Friday, December 7, 2012

Repayment

I usually don't write blog posts on Fridays, but I had a few different blog ideas going through my head when I saw this picture -------------> on a friend's Facebook page. It inspired me and I knew I had to write something.

I have always loved helping people. I love giving gifts and surprises and finding ways to make other people's life better. I'm not saying that I'm always the most considerate person, but I definitely do have my moments...

On the other hand, I'm not always the most gracious about accepting help. Sometimes I'm stubborn and insist on doing things myself even when I'm out of my league. Other times I want the help, but I just don't know how to graciously accept...

This is another thing cancer has taught me...Sometimes it just doesn't matter if you can graciously accept, even if you can't possibly ever repay the person(s) for all he/she/they may do for you. I feel like I have learned this lesson over and over and over this year. Ironically, the other lesson all of this has taught me is that sometimes my desire/intentions/insistence to be gracious denies others the pleasure of being helpful, and unintentionally makes me less approachable. As I've learned to ask for help and appreciate help I feel like I've learned I have more friends than I ever realized, and those friends care more than I ever realized.

I know I've always been a private person, but this whole experience has changed that.
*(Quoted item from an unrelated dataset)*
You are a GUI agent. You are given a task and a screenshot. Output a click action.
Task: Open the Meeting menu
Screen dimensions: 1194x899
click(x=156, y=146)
Between asking for and accepting help, and this blog, I have found a new balance.

Anyway, thank you to all of you that have done something (or multiple somethings) for me and my family during all of this...cards, meals, care packages, visits, doggy daycare, housekeeping....We can't ever repay you, but we sure as hell will try!

In the meantime I hope you were able to get the rush of happiness I get when I do something good for someone else, and also please know that we will pay all the generosity and thoughtfulness we have been gifted forward. We will also make sure that our children are raised to do the same.